Black Leaders, Entrepreneurs From Colombia And The United States Meet In Atlanta To Strategize, Develop Bilateral Business Opportunities


Black business leaders, entrepreneurs met at Morehouse College to invest and initiate bilateral partnerships at the first U.S.-Colombia Binational Summit for Afro-Descendant Leaders hosted by the Global Black Economic Forum

Atlanta, GA (June 7, 2024) – Nearly 300 leaders and entrepreneurs from the United States and Colombia met last month in Atlanta for the First U.S.-Colombia Binational Summit for Afro-Descendant Leaders. The event, “Connecting the African Diaspora,” was the first of its kind, in which representatives from both countries came together to confront shared challenges
and opportunities in entrepreneurship, culture and entertainment. Hosted by the Global Black Economic Forum, the Summit was a historic moment in cooperation between Black communities from Colombia and the US.
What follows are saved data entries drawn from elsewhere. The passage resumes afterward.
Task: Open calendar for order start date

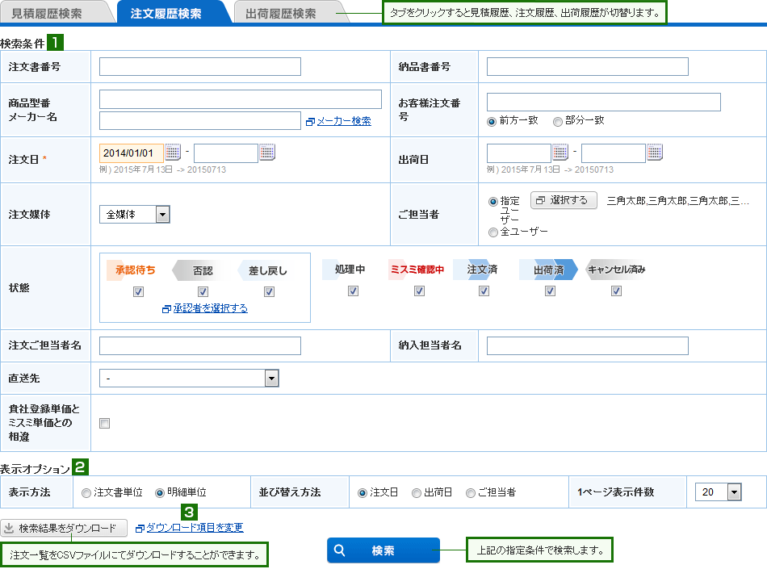Action: click(173, 152)
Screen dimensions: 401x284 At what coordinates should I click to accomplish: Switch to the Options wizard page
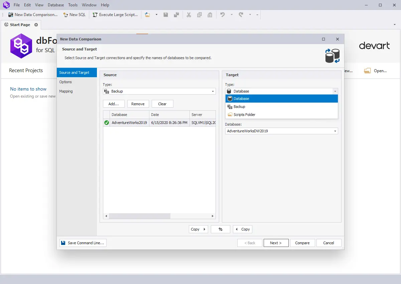(x=65, y=82)
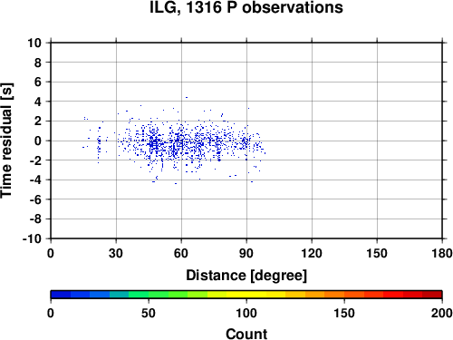
Task: Click the dark blue start of the colorbar
Action: [x=61, y=295]
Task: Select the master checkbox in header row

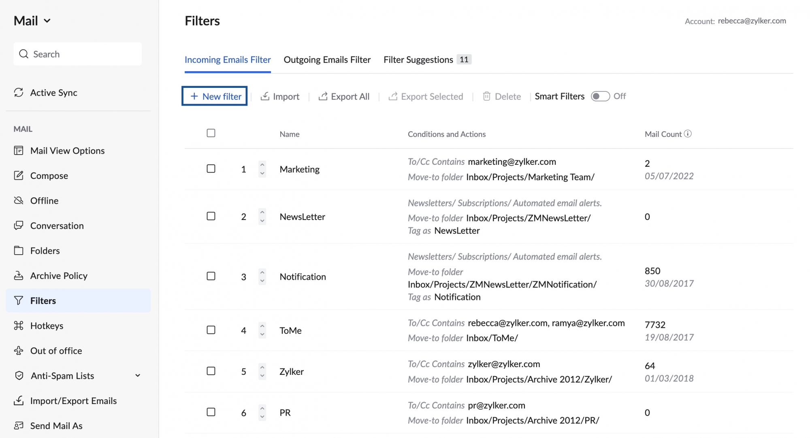Action: (211, 133)
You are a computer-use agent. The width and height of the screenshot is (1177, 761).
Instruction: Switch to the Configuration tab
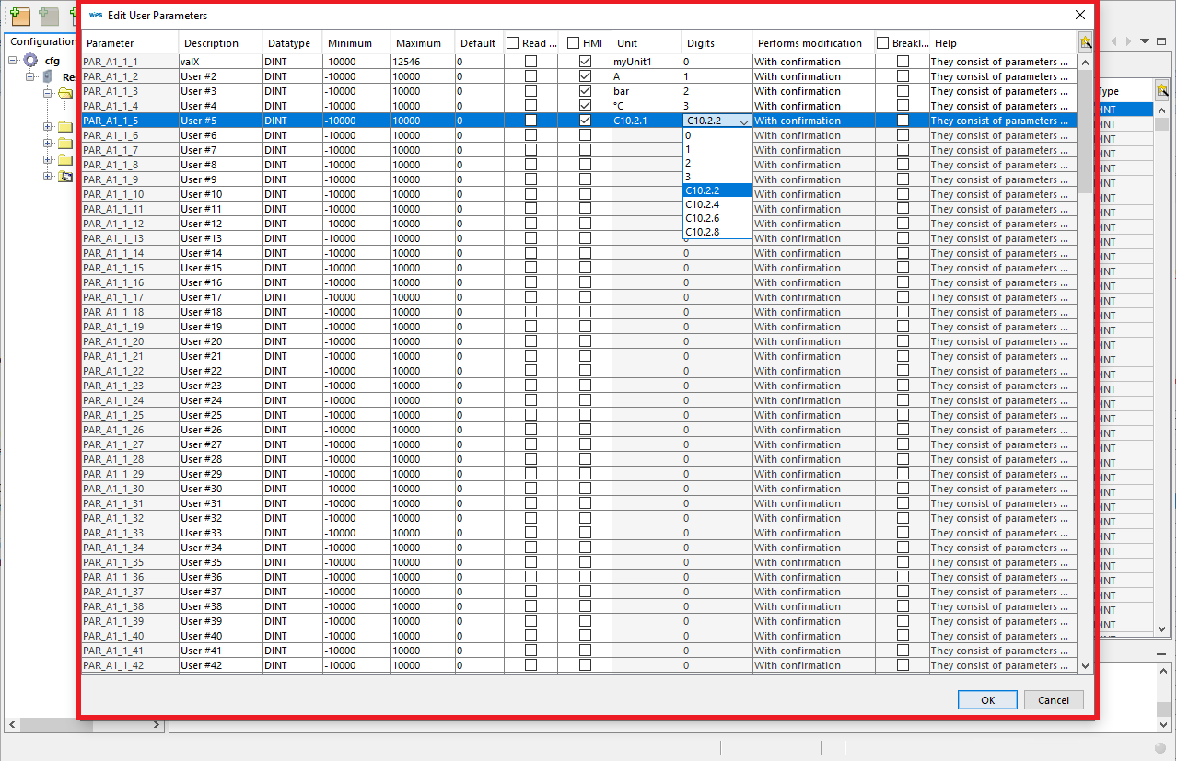pyautogui.click(x=41, y=40)
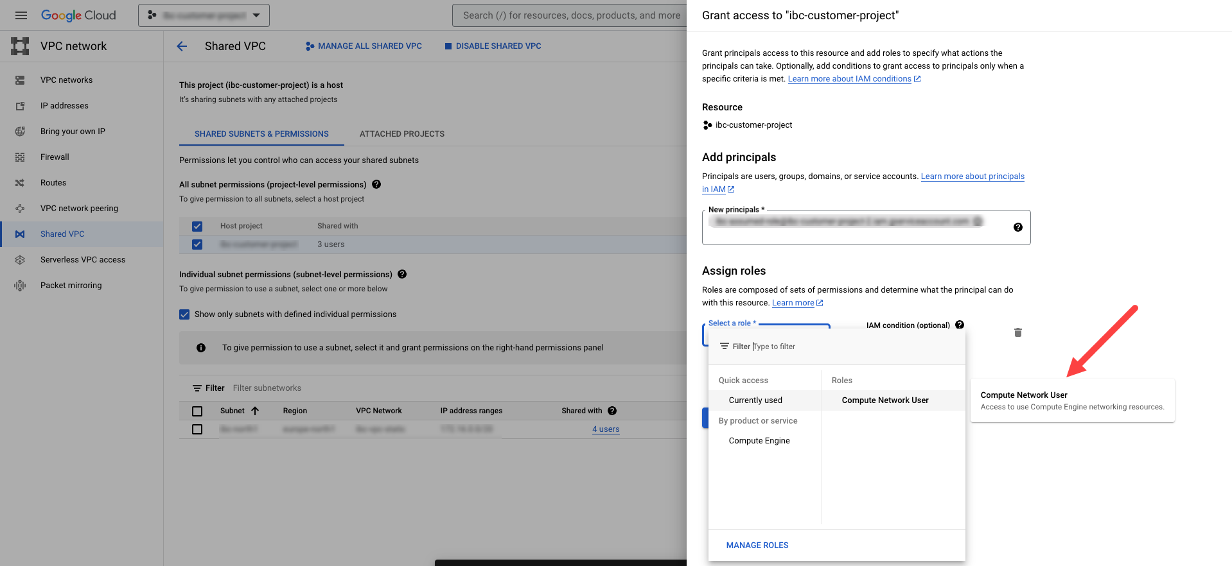
Task: Delete the role using the trash icon
Action: pyautogui.click(x=1017, y=332)
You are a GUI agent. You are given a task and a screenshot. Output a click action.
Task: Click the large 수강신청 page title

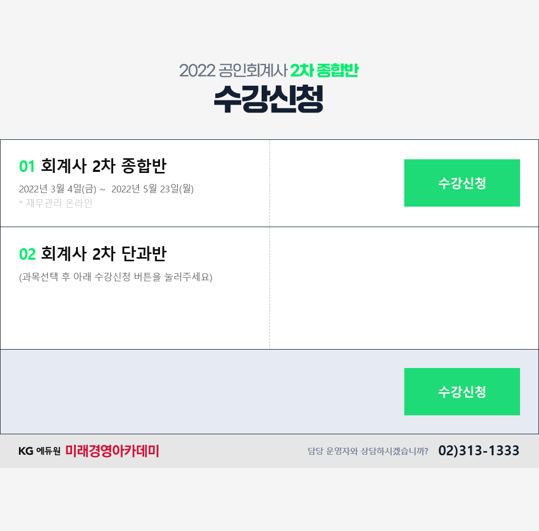pos(268,99)
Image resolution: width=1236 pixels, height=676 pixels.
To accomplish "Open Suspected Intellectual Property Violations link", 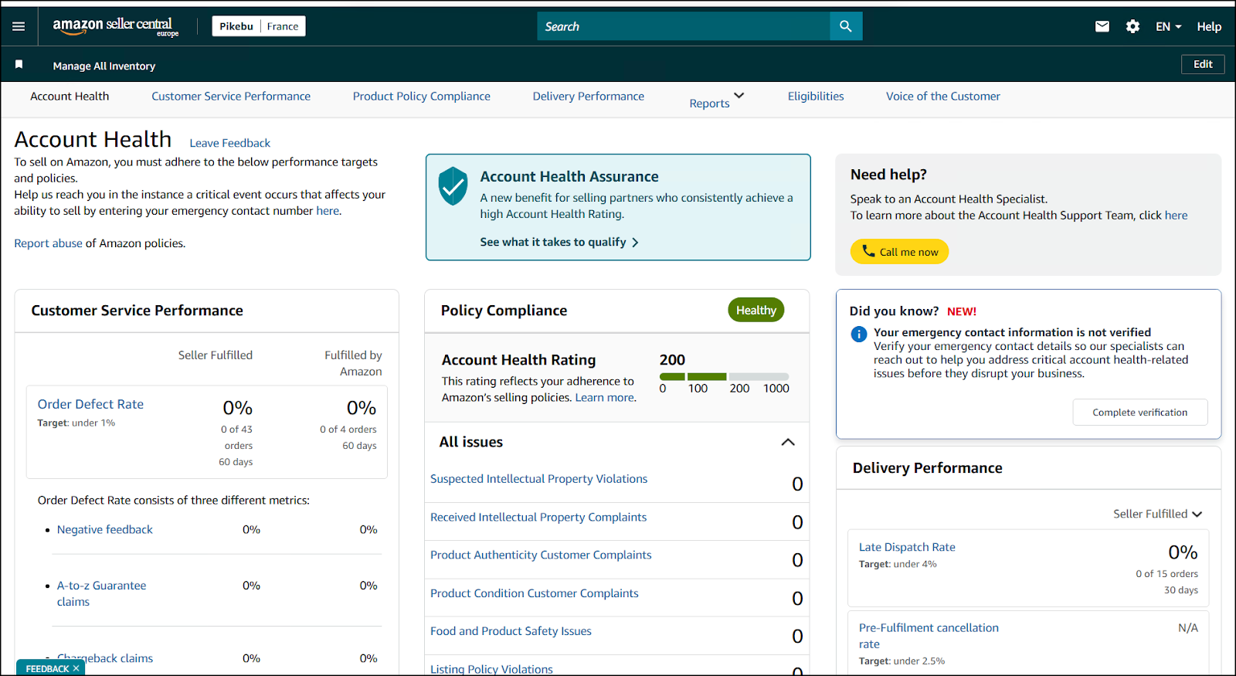I will (x=538, y=479).
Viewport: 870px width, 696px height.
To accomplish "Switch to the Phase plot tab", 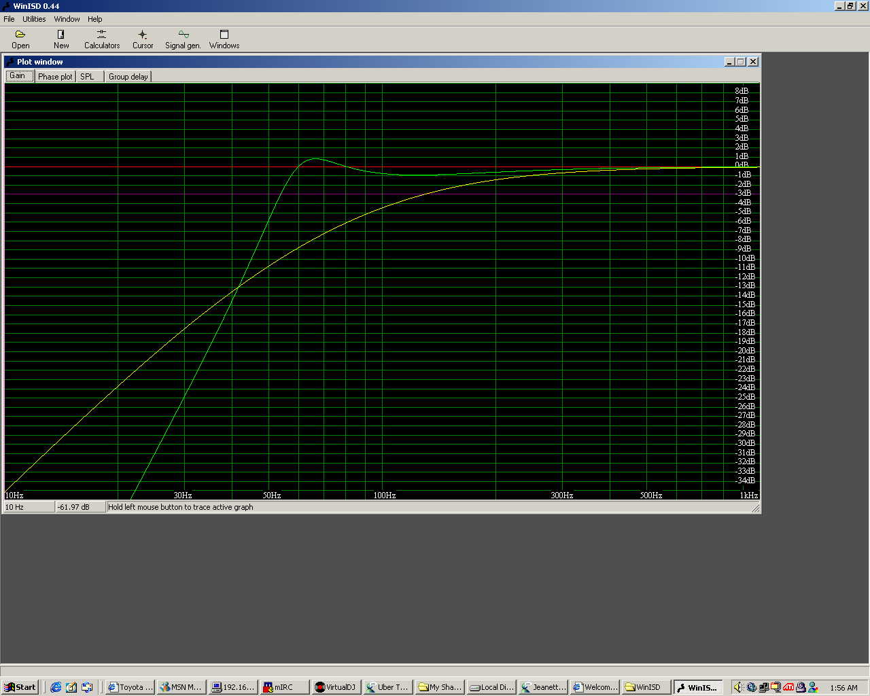I will [55, 77].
Guests were welcomed by Luis Gilberto Murillo, Colombia’s first Black Minister of Foreign Affairs. The Minister emphasized shared challenges and obstacles for Black Colombians and
Black Americans. “By elevating the voices of Afro-descendant communities and promoting inclusive policies, progress can be made toward a future where opportunities and representation for all become the norm,” said Minister Murillo.

"The Global Black Economic Forum was pleased to be a host and convener of the first US-Colombia Binational Summit for Afrodescendant Leaders," said Alphonso David, President
and CEO of the Global Black Economic Forum. "Creating a collaborative space for business leaders, entrepreneurs, policymakers, and elected leaders is vital to advancing economic
opportunity between Black communities in Colombia and the United States. We look forward to this being the first of several Binational Summits for Afrodescendant Leaders as we continue to bring leaders across the Diaspora together who are committed to working with one another to empower our communities."

The Summit explored opportunities for growth and collaboration across key areas, including education, music and copyright, immigration, and social movements. Representatives, entrepreneurs and community leaders from both countries participated in panel discussions, roundtables, conversations and working groups to address the most pressing issues facing Black leaders and communities in both countries to forge paths forward. The Summit was held at Morehouse College, a symbol of the city synonymous with Black
leadership nationwide. This initiative came in response to a bilateral, robust, and diverse agenda between leaders from both nations to foster racial equality, promote knowledge-sharing, and create support networks to close the equity and opportunity gaps.